Status

Current state: Under Discussion

Discussion thread: Mailing list discussion - to be updated]

JIRA KAFKA-20047 - Getting issue details... STATUS

Released: XXX

Please keep the discussion on the mailing list rather than commenting on the wiki (wiki discussions get unwieldy fast).

Motivation

The Economic Challenge of Tiered Storage

KIP-405 (Tiered Storage) transformed Kafka's architecture by decoupling compute from storage, enabling infinite retention through remote object storage (S3, GCS, Azure Blob). While this reduces storage costs by 30-40%, it introduces a critical operational challenge: variable operational expenses for data access.

In traditional Kafka deployments, read operations have zero marginal cost once infrastructure is provisioned. With Tiered Storage, remote fetch operations incur direct costs:

  • API Request Charges: Cloud providers charge per 1,000 GET requests (e.g., $0.0004 on AWS S3)
  • Data Egress Charges: Cross-AZ or cross-region transfers incur substantial fees (e.g., $0.01-$0.09 per GB)

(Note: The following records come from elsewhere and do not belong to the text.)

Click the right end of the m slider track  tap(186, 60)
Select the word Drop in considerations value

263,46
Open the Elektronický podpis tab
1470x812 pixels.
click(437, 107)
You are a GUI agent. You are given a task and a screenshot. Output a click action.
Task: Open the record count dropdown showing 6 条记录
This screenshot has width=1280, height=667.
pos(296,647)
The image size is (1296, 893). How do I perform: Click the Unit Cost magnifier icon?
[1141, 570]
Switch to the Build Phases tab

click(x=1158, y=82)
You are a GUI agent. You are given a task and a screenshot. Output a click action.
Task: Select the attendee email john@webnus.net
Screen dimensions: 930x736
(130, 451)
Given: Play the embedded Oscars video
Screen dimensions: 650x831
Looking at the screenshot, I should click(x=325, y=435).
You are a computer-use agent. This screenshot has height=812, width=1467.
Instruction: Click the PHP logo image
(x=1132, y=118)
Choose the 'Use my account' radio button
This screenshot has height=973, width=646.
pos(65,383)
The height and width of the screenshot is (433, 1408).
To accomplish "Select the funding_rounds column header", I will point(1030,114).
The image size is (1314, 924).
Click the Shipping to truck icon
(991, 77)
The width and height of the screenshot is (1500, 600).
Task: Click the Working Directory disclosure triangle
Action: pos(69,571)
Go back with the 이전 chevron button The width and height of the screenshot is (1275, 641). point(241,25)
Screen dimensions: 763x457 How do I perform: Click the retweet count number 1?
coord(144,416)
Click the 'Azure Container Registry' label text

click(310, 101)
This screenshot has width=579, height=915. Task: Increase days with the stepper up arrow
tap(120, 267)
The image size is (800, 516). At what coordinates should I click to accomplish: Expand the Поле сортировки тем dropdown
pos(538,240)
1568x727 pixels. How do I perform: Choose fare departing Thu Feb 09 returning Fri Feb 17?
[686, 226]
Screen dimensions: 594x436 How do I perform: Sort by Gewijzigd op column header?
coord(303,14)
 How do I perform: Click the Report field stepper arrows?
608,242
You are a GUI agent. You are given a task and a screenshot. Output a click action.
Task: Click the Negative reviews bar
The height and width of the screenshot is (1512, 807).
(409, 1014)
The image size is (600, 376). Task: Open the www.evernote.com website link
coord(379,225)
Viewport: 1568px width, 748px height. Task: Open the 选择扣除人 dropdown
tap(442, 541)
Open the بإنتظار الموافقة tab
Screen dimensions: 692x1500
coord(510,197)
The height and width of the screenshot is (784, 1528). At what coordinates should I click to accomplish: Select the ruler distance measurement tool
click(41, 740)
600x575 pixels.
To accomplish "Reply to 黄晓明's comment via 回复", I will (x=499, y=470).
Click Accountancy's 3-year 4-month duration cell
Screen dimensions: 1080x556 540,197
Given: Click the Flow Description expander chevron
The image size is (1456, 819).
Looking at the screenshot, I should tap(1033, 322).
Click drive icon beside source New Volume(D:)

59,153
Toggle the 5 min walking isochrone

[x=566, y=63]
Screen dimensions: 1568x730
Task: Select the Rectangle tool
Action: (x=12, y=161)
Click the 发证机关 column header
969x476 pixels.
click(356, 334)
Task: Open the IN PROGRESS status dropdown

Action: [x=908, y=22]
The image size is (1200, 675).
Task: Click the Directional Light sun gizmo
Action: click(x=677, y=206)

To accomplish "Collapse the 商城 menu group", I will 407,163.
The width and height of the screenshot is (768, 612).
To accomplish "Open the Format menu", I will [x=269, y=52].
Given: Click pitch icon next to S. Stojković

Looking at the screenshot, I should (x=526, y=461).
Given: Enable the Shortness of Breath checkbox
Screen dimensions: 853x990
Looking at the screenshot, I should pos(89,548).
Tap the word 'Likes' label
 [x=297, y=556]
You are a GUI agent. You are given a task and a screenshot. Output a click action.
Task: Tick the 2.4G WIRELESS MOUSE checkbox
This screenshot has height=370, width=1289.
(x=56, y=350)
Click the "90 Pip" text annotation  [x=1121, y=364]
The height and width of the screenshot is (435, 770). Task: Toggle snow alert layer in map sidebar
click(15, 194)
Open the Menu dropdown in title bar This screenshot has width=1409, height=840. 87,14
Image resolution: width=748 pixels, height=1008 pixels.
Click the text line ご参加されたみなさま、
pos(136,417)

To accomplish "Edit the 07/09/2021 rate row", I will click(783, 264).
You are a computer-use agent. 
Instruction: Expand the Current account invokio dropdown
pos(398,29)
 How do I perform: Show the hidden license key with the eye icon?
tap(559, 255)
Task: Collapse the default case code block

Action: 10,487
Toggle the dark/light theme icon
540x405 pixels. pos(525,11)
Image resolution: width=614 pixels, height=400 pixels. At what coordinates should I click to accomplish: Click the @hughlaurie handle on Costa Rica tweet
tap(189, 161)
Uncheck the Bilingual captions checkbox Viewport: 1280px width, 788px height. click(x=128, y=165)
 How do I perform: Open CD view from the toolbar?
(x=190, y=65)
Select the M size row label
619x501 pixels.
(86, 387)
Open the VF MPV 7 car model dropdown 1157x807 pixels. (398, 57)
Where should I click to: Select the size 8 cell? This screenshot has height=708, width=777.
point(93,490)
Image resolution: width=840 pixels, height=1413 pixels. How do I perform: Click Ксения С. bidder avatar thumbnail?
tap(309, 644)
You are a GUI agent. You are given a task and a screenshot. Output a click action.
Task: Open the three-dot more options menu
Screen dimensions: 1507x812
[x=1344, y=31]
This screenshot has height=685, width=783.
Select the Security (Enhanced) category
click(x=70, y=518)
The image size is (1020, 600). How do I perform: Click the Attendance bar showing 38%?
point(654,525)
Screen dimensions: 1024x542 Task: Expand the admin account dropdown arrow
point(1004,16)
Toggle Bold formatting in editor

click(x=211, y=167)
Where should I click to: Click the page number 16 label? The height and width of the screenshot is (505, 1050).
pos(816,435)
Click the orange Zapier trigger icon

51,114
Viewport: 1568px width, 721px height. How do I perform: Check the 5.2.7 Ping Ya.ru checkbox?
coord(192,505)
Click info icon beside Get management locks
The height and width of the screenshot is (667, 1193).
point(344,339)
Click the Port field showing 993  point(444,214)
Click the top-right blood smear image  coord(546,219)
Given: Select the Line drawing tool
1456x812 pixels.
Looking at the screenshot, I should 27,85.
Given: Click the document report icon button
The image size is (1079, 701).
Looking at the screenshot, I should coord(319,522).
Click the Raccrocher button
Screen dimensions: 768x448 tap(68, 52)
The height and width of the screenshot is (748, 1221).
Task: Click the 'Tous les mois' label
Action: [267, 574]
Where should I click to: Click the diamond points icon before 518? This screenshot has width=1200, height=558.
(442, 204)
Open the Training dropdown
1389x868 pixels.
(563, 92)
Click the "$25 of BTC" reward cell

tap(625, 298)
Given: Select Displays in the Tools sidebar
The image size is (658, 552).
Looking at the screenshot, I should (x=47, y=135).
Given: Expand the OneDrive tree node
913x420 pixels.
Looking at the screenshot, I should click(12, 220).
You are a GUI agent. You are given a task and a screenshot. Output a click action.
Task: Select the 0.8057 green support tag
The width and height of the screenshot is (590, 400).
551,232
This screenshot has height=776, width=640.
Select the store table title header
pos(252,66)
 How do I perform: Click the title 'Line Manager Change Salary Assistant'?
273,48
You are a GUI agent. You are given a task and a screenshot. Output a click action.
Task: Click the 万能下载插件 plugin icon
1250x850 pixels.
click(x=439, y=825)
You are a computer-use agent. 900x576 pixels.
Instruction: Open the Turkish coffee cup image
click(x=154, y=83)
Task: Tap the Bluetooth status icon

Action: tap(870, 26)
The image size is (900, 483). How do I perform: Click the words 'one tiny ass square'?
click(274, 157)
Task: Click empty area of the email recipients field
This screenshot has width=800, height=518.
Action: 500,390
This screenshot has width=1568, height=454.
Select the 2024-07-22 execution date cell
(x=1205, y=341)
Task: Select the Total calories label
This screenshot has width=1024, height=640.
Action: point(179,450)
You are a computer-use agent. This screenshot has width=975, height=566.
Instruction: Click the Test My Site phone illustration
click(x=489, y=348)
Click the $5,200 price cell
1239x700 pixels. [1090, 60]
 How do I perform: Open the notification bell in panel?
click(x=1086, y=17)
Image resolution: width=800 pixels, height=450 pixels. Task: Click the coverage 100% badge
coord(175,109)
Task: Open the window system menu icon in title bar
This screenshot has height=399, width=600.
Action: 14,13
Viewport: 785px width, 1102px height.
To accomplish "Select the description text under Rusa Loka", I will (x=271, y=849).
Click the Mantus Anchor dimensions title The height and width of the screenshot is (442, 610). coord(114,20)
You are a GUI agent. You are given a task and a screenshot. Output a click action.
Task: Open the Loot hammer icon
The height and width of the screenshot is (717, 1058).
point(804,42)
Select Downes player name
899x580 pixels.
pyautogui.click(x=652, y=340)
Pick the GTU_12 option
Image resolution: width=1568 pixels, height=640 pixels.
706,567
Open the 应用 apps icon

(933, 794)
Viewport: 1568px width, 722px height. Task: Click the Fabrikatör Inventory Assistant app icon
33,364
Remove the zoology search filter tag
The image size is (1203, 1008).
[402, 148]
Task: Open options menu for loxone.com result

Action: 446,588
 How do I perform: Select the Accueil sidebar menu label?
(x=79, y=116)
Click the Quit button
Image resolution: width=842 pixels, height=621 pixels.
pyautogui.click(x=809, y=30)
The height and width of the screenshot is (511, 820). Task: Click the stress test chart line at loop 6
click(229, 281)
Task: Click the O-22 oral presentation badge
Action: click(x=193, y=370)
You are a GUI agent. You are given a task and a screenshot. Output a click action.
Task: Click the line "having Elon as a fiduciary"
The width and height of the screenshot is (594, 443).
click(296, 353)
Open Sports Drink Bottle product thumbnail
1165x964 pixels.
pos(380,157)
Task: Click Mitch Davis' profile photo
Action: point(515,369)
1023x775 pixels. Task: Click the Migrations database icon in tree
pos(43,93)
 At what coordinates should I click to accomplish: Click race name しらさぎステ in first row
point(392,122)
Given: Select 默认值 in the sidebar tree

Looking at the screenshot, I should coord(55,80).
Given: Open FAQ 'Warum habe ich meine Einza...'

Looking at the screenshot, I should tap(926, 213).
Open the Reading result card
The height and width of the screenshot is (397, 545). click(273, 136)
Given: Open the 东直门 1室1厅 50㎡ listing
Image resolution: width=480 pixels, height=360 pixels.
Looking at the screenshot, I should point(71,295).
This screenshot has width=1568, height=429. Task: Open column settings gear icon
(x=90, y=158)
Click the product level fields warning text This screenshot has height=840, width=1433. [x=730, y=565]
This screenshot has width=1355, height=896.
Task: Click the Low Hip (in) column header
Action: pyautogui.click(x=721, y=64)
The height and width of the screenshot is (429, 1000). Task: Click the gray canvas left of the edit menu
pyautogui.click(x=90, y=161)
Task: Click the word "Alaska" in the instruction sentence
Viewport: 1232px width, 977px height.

Sequential Fetch Limitation

Due to KAFKA-14915, the broker currently fetches only one partition per remote fetch request, rather than batching across partitions. This architectural constraint means consumers reading from multi-partition topics generate a higher volume of individual API GET requests than theoretically necessary. This amplifies the financial impact of remote storage access and makes precise per-client cost attribution even more critical for identifying which consumers are most affected by this sequential fetch behavior.

The Visibility Gap

Despite KIP-963 providing broker-level metrics for Tiered Storage health monitoring, a critical gap remains: operators cannot attribute remote storage costs to specific consumer applications.

Current limitations:

  • KIP-963 metrics aggregate at the topic level (e.g., RemoteFetchBytesPerSec per topic)
  • No visibility into which client-id or consumer-group is driving remote fetch costs
  • Impossible to implement chargeback or showback models in multi-tenant environment

Real-world impact: A misconfigured consumer performing a full historical scan can generate thousands of dollars in S3 costs without detection until the monthly bill arrives.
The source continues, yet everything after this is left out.